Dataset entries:

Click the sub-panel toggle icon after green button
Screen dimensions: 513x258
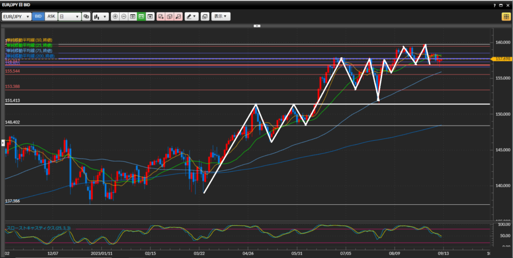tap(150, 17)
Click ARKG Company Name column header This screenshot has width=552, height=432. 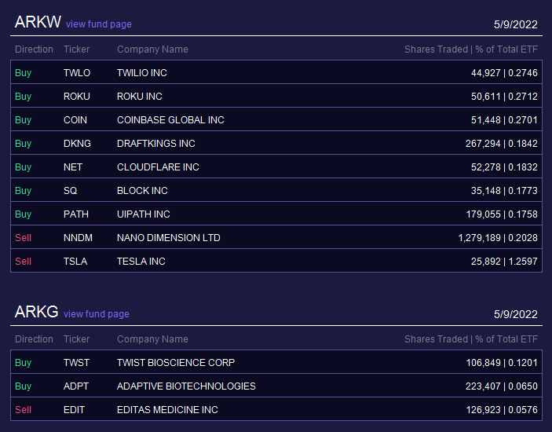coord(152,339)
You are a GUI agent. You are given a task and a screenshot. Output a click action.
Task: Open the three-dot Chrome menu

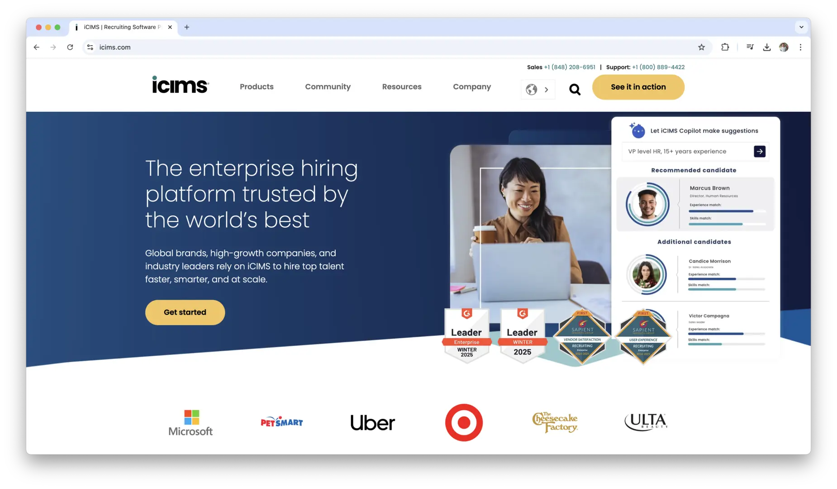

● **Directions for this task**
Nothing but the lines from the line containing "You are a GUI" through the last line of the records above is to be extracted, exactly and with no pictures.

● **Solution for this exercise**
You are a GUI agent. You are given a task and a screenshot. Output a click action.
Task: Open the three-dot Chrome menu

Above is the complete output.